Afin de maximiser les efforts humanitaires entrepris dans le Grand Sud, un atelier est initié à Ambovombe, depuis hier. Il s’agit de dresser un plan de relèvement étalé sur trois ans.

Un atelier pour assurer une transition avec les actions de développement. À la suite de la journée de réflexion du 23 juin dernier à Antananarivo, le Bureau national de gestion des risques et des catastrophes (BNGRC), avec l’appui du Programme des Nations unies pour le développement (PNUD), organise, depuis hier jusqu’à demain au collège Sacré-Cœur d’Ambovombe, un atelier en vue d’élaborer un Plan de relèvement pour le Grand Sud. Y participent des acteurs humanitaires et de développement représentant le gouvernement, les régions concernées, les agences du Système des Nations unies présentes à Madagascar, des ONG, les représentants des bailleurs de fonds, la société civile, et les médias.
Le Grand Sud de Madagascar, où vit 1,8 millions de personnes, est la zone la moins développée et la plus reculée du pays. Elle est composée des régions Androy, Anosy et Atsimo Andrefana. C’est une zone structurellement aride qui ne reçoit qu’en moyenne 500 mm de pluie par an.

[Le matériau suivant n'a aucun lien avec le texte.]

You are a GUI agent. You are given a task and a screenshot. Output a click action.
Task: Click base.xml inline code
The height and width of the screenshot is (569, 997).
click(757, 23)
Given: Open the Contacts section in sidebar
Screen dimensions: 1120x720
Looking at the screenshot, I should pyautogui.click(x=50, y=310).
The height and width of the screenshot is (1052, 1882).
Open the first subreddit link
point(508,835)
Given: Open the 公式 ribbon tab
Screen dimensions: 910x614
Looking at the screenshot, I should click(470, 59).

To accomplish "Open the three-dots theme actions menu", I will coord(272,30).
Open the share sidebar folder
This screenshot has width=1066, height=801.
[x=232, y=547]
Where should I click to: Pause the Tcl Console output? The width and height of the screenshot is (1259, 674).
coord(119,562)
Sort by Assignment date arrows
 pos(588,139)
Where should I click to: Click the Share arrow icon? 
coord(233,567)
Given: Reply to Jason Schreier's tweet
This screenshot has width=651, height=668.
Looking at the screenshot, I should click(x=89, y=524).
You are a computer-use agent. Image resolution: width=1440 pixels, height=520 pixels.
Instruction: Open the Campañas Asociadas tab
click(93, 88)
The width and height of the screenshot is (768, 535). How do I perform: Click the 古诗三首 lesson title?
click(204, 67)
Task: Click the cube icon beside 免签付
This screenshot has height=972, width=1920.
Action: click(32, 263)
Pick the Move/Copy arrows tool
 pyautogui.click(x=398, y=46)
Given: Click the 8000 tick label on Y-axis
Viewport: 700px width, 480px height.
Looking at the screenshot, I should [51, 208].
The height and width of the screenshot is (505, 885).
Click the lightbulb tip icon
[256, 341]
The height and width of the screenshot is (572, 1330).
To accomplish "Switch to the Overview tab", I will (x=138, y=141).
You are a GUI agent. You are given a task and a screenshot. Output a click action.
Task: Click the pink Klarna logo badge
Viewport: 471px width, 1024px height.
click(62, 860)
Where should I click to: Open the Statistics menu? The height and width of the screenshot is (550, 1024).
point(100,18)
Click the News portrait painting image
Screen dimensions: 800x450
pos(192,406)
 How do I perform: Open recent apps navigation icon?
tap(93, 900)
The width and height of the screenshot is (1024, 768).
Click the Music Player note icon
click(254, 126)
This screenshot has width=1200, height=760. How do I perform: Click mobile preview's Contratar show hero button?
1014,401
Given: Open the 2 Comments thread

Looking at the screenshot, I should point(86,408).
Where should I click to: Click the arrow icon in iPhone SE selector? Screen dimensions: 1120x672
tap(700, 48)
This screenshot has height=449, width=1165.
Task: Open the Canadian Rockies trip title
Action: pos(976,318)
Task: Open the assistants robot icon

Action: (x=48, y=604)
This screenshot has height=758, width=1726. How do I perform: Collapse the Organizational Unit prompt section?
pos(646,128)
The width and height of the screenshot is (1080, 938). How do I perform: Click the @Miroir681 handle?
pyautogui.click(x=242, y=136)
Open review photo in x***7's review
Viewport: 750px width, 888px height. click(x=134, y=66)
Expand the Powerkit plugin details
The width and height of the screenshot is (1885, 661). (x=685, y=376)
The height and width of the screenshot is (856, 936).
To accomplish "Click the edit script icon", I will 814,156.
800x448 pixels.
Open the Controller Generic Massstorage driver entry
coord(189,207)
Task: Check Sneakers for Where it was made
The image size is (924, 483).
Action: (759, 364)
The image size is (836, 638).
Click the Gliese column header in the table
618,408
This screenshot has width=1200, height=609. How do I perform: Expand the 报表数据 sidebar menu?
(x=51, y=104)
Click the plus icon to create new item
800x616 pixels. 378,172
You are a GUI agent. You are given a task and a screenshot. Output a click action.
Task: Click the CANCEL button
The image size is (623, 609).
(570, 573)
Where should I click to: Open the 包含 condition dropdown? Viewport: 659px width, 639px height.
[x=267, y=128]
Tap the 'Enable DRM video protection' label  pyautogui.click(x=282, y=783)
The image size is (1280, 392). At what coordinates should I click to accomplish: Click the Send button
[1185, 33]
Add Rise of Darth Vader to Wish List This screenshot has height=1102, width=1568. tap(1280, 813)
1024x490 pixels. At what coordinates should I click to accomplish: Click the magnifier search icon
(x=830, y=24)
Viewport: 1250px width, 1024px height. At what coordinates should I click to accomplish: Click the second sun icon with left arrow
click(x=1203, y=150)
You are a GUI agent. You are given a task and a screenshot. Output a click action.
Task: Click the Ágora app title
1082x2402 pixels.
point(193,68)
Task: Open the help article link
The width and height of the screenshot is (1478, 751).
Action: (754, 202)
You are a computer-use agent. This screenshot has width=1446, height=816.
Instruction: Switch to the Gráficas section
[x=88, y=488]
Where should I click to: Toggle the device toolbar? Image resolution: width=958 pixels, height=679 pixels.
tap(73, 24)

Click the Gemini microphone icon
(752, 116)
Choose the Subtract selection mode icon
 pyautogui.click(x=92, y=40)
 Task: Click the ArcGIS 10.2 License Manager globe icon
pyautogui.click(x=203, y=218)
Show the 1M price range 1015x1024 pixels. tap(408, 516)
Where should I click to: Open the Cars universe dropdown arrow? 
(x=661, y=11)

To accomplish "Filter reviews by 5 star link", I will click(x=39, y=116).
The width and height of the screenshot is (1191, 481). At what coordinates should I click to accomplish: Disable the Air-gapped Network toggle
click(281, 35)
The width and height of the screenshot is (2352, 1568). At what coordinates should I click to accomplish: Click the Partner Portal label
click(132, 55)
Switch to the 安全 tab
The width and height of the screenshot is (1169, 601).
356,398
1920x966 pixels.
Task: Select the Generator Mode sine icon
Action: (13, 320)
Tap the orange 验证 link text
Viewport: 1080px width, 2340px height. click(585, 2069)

L’effet cumulatif de l’insuffisance des précipitations au cours de la campagne agricole 2014/2015 et un déficit important et prolongé des pluies à cause de El Niño y ont déclenché des conditions sans précédent de sécheresse par conséquent, détérioré davantage les moyens de subsistance et une situation d’insécurité alimentaire et nutritionnelle déjà très aiguë. Ces conditions qui accroissent la vulnérabilité des populations du Grand Sud rehaussent, par ailleurs, le risque de conflit au niveau communautaire.

Insécurité alimentaire
Les inégalités d’accès aux ressources naturelles (eau, terres) et financières, le contexte d’insécurité grandissante (phénomène de vol de zébus), la faible présence de l’État et le déficit de coordination dans la distribution des réponses, notamment humanitaires, génèrent des conflits qui fragilisent d’autant plus les populations et les structures locales.
Les résultats des évaluations conduites dans le Sud, en février dernier, ont conclu que 665 000 personnes (dont 333 752 femmes et filles) sont en insécurité alimentaire sévère, et 475 000 en insécurité alimentaire modérée, soit un total de 1,14 million de personnes dans une situation d’insécurité alimentaire.
Face à cette situation, un plan de réponse humanitaire conjoint a été élaboré avec la participation du gouvernement et l’Équipe humanitaire du pays. Il ramène spécifiquement la situation d’urgence humanitaire actuelle, ayant pour but de ramener les indicateurs de sécurité alimentaire, nutritionnels, santé, Wash à leurs valeurs normales structurelles. L’ensemble du plan global prévoit une intervention dans six secteurs qui sont : sécurité alimentaire, nutrition, santé, Wash, protection, et coordination.